Posted by Dorine King on June 11th, 2016 in Cooking, Gardening with Intention, Uncategorized

    Gardening with Intention

    A natural and intentional lifestyle is an important part of your Rx for health and happiness. Eating as clean and organic as we can afford should be top priority for all of us.

    My youngest daughter has taken up this mantle.

    When my kids were little, their dad and I had a garden. We grew enough vegetables in this little back yard garden (15 x 20-feet) to feed our family of 5 for almost the entire year. I remember having to start buying vegetables and tomato sauce at the store again around April or May – Then a new garden would be planted.

    Our kids helped plant, weed and harvest this garden every year. As they grew older my youngest was the only one who enjoyed (there is that word again!) the canning and freezing process. She now owns all my canning jars and most of my equipment.

    We reap what we sow.

    My intention was to instill a love of honest work, a realization of where our food comes from, and to show my daughters how to be responsible for their own health.
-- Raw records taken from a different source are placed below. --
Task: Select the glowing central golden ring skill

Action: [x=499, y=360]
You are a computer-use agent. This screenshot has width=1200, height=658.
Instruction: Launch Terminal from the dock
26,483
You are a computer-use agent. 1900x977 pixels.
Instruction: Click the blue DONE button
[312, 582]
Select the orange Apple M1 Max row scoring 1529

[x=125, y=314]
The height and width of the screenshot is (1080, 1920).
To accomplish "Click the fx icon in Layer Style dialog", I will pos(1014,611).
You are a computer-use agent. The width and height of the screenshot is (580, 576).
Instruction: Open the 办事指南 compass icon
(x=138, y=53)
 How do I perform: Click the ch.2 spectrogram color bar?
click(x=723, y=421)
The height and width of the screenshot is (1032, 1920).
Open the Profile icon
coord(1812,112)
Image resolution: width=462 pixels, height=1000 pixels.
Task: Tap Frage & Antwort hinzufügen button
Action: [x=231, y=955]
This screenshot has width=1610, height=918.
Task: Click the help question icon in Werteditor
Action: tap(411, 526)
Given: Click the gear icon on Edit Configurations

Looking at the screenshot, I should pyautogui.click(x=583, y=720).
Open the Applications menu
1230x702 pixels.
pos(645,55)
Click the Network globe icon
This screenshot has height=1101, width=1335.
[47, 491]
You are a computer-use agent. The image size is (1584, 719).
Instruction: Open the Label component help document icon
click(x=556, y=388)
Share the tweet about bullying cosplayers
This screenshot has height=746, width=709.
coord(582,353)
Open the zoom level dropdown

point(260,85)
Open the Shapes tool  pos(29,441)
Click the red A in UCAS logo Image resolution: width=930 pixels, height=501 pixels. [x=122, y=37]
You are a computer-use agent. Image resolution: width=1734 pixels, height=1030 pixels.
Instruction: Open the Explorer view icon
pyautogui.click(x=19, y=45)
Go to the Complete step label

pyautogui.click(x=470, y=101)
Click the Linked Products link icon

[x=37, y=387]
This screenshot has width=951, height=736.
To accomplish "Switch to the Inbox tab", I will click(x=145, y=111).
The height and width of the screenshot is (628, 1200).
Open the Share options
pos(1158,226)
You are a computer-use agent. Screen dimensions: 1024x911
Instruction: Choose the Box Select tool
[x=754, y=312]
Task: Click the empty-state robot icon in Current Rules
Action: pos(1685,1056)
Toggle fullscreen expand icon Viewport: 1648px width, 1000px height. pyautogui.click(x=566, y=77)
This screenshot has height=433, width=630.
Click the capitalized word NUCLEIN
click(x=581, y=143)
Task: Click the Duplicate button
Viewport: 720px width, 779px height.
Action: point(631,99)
    Recently, my middle daughter began a small garden in her suburban back yard, mostly growing tomatoes, carrots, radish, cucumber and onion – oh the joys of a salad garden! I am now on the other spectrum of things and have reverted back to planting tomatoes in pots.

    My youngest daughter lives in northern Minnesota and has many acres. They are intentionally choosing to use their gardens as a form of teaching, relaxation and to nurture themselves and their families.

    Living life with intention is being purposeful and joyful and living in the present as much as possible.

    If we have no purpose our lives can become a waste of time. We all have hopes and dreams, and these are the beginning of intention. We make a plan based on our hopes and dreams. We dream of the life we want, we make plans and goals along the way and pretty soon – we are living that life we imagined.

    In order to achieve this life of intention, we have to believe that our goal or intention is achievable. Without belief and faith we won’t accomplish what we set out to do. We need to be able to visualize the outcome.

    Using the garden examples above, if my daughters didn’t actually believe they could break the ground or build the parameters and borders of their gardens, they would not have dug that first shovel of dirt. Both of them are visualizing the food they grow in those gardens. They are seeing that food on their table and nurturing their families.

    Your intention should take you within your hopes but beyond your dreams.

    Back to the garden examples – my youngest daughter’s intention is to fill her freezer and pantry shelves with healthy organic foods. She wants to know exactly where her food is coming from and her ideal life is to live off the grid. Looking at her garden and knowing the amount of effort she puts into that hope and dream, I’m guessing she is living her intentions and I’m pretty sure this garden will flourish beyond her dreams (my hope is that some of it will end up in MY freezer!).

    My middle daughter wants to teach her boys a bit of responsibility and for them to know the satisfaction and joy of eating the fruits of their labor – literally! She has intentionally made her garden small enough for them to manage it and for her to manage their busy summer life. She has no desire to spend hours and hours in her kitchen prepping, canning and freezing vegetables. Her intention is to spend quality time with her boys while they are young enough to still want to hang out with her. Her dream is that they will always want to come home. Watching how she is raising her boys, my guess is that the boys will flourish well beyond her dreams!

    Each one of these young woman has set her intention for these gardens. Each one of them has a dream for their gardens.

    Each one of them is living her life intentionally.